§ **Required work**:
Among the lines below, take the one holding "Viewport: 1200px width, 692px", the one holding "This screenshot has width=1532, height=942.", and all lines between them. Set them down exactly.

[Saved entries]
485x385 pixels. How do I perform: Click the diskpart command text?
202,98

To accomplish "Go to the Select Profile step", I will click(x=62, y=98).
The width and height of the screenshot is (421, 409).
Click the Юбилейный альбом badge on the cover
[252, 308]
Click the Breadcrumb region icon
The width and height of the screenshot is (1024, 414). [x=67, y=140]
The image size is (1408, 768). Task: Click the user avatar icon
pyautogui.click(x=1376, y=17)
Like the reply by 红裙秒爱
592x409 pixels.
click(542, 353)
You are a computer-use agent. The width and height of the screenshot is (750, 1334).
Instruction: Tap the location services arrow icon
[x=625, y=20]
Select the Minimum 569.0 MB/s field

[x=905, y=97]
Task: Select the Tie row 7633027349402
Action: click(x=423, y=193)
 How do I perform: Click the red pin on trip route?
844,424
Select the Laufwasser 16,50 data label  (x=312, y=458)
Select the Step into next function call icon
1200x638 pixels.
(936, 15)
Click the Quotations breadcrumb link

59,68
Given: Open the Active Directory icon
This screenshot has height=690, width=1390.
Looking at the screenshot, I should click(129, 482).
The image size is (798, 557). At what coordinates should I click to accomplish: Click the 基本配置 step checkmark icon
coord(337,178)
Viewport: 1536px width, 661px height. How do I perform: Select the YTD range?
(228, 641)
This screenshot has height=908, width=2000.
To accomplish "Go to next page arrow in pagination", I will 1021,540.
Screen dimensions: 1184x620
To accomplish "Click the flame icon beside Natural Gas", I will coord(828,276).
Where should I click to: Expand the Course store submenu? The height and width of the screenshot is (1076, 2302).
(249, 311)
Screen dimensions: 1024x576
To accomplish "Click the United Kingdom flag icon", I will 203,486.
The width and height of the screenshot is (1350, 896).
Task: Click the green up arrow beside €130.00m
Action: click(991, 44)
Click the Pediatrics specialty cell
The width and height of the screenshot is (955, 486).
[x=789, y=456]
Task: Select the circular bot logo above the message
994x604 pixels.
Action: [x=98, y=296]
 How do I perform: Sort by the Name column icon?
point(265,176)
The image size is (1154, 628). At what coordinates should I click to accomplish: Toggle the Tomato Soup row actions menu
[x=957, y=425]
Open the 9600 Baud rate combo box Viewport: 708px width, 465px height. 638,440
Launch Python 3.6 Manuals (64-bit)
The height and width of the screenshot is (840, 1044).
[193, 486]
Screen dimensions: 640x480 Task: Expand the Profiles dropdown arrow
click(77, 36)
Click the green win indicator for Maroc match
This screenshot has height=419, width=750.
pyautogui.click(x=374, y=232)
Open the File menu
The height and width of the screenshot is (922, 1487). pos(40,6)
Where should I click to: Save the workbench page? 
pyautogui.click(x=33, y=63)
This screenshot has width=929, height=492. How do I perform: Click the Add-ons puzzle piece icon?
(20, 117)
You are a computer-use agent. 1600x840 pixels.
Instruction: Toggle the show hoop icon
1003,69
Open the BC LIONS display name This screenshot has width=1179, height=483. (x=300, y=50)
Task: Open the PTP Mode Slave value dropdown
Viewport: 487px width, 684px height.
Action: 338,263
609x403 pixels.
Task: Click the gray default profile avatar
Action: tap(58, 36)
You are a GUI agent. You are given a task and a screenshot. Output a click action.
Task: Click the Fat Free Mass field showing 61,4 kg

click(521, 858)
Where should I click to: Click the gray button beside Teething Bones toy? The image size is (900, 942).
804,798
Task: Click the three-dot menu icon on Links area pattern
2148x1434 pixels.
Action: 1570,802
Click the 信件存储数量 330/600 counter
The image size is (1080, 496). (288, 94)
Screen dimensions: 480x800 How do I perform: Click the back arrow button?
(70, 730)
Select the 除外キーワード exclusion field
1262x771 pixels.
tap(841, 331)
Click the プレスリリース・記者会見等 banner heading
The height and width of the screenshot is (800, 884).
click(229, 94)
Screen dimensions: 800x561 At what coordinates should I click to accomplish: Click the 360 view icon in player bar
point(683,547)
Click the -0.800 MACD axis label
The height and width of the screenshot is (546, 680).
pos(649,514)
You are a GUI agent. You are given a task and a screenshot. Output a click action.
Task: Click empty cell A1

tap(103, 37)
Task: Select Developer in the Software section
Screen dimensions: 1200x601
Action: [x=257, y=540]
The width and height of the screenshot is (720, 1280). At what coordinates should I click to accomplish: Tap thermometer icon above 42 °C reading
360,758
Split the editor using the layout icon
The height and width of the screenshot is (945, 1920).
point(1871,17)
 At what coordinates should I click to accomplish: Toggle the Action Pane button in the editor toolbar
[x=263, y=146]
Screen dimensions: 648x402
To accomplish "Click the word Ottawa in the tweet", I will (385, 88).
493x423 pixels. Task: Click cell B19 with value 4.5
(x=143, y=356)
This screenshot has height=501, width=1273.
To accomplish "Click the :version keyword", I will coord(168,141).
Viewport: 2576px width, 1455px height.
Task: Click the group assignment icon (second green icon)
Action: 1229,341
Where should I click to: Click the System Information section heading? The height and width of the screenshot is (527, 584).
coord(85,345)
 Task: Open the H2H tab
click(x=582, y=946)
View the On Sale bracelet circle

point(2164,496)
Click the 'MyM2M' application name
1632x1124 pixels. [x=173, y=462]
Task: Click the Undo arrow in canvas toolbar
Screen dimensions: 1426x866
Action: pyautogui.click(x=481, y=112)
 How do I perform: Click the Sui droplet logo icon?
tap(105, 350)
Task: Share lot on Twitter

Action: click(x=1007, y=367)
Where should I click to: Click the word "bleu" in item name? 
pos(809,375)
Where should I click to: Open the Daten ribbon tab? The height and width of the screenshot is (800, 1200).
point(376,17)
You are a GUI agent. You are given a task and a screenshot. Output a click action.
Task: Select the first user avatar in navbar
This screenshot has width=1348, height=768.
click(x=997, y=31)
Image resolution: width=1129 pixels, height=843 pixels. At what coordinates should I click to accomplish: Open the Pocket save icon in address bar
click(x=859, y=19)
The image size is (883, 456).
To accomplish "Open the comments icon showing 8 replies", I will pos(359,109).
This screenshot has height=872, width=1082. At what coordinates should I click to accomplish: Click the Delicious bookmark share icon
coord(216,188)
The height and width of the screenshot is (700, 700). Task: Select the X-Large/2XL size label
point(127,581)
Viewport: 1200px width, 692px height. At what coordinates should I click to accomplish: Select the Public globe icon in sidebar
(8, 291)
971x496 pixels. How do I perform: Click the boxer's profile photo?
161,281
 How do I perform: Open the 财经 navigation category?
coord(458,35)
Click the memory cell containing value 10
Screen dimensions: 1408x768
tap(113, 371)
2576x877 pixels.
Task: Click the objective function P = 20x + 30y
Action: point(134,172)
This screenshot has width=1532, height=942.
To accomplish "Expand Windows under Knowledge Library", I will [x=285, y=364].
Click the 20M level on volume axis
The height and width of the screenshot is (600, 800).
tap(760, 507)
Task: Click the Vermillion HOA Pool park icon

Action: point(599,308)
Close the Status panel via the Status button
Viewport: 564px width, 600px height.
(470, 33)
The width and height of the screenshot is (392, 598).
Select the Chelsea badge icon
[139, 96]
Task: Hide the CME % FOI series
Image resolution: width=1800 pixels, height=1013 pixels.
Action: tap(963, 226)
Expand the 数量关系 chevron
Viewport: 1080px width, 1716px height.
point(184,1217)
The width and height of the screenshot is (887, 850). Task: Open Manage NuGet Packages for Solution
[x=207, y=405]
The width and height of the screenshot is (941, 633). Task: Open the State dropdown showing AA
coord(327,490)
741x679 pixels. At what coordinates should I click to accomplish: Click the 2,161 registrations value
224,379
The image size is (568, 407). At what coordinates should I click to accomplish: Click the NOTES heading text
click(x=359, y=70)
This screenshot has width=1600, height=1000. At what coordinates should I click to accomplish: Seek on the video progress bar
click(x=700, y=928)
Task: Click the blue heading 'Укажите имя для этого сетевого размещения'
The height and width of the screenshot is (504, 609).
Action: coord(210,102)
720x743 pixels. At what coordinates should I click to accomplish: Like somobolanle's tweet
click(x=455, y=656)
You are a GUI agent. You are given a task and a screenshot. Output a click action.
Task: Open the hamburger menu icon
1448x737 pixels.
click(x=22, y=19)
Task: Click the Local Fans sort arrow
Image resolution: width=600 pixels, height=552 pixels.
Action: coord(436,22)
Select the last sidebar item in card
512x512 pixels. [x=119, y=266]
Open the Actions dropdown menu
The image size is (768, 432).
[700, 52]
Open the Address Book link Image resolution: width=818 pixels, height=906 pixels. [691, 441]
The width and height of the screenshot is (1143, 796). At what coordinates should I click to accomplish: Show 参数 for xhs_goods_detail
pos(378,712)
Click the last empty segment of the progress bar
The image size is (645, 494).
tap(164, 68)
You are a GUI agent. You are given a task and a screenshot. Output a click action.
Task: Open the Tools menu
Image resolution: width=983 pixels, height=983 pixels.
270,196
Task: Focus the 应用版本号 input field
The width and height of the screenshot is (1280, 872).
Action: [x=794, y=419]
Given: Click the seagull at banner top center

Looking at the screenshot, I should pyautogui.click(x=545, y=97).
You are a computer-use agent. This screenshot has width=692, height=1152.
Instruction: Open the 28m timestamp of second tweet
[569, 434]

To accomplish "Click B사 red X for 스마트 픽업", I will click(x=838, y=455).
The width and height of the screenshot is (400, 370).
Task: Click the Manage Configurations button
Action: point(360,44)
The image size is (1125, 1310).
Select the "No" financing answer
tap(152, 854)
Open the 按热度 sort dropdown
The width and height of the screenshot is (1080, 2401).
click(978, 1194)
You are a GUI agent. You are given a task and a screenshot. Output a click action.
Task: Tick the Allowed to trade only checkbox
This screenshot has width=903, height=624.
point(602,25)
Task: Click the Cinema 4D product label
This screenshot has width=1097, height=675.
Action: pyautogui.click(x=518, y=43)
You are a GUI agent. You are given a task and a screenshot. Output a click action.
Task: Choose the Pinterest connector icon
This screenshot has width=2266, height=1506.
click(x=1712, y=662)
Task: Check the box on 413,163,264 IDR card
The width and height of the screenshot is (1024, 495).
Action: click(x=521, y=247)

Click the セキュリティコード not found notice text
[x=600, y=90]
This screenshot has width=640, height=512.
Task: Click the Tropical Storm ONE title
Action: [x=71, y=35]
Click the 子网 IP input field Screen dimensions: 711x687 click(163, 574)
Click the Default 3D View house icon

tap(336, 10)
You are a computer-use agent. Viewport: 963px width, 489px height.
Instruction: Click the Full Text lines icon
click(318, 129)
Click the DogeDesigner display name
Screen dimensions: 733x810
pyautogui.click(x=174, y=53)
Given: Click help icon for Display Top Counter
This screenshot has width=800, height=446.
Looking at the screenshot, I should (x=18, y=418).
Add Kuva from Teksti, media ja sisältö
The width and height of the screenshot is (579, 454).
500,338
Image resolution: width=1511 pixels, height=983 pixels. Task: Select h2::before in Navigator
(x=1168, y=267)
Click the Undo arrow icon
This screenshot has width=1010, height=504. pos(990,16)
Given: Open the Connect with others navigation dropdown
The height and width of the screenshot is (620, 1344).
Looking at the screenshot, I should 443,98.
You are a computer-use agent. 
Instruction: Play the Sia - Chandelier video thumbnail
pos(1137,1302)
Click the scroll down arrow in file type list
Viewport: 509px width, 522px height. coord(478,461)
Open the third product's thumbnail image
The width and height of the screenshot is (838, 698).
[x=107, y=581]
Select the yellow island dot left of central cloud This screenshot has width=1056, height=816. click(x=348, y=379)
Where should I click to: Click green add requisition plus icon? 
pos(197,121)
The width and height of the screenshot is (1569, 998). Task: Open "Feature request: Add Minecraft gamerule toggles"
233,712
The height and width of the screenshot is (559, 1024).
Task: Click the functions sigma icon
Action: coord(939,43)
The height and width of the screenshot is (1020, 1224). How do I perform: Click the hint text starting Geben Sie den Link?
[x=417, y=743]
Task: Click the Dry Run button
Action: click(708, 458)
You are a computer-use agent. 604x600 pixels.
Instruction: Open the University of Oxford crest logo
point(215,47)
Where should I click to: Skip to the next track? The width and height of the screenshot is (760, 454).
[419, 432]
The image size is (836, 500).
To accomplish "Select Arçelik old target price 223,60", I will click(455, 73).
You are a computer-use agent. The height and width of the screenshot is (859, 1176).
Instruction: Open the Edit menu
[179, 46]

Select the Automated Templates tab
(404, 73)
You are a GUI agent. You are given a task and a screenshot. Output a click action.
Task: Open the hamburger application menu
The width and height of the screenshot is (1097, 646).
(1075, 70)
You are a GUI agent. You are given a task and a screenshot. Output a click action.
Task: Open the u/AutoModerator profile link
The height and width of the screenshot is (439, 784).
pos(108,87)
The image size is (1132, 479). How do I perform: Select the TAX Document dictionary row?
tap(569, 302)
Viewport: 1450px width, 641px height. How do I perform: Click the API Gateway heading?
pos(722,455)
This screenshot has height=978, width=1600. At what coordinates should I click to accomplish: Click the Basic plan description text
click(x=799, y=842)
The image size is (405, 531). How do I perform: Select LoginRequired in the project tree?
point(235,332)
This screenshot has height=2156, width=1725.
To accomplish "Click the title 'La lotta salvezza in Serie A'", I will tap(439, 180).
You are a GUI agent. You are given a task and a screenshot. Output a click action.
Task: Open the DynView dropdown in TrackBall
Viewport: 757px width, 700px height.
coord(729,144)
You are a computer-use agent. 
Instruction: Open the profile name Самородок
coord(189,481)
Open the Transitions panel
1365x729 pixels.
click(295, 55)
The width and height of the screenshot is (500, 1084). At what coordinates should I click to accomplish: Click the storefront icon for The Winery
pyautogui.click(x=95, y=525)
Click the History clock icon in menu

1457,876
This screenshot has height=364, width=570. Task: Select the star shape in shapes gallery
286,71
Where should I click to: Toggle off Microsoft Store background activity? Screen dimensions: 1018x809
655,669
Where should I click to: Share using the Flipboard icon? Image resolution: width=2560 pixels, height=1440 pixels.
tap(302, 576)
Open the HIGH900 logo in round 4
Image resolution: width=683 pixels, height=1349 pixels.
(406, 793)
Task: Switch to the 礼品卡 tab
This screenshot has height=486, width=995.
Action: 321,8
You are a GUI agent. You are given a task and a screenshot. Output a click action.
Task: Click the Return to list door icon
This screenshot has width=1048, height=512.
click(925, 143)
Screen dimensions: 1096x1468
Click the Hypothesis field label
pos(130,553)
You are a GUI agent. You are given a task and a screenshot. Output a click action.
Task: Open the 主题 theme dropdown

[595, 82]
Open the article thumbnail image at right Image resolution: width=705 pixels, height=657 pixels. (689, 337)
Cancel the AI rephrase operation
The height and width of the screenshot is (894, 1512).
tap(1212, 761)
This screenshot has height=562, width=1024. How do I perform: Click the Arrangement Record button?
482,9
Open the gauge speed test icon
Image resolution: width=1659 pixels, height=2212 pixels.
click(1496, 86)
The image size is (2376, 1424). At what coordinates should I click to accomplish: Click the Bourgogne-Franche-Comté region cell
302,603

§ **Response to this task**:
Viewport: 1200px width, 692px height. At what coordinates should I click to accomplish: Select the Public globe icon in sidebar
(8, 291)
971x496 pixels. How do I perform: Click the boxer's profile photo?
161,281
 How do I perform: Open the 财经 navigation category?
coord(458,35)
Click the memory cell containing value 10
Screen dimensions: 1408x768
tap(113, 371)
2576x877 pixels.
Task: Click the objective function P = 20x + 30y
Action: point(134,172)
This screenshot has width=1532, height=942.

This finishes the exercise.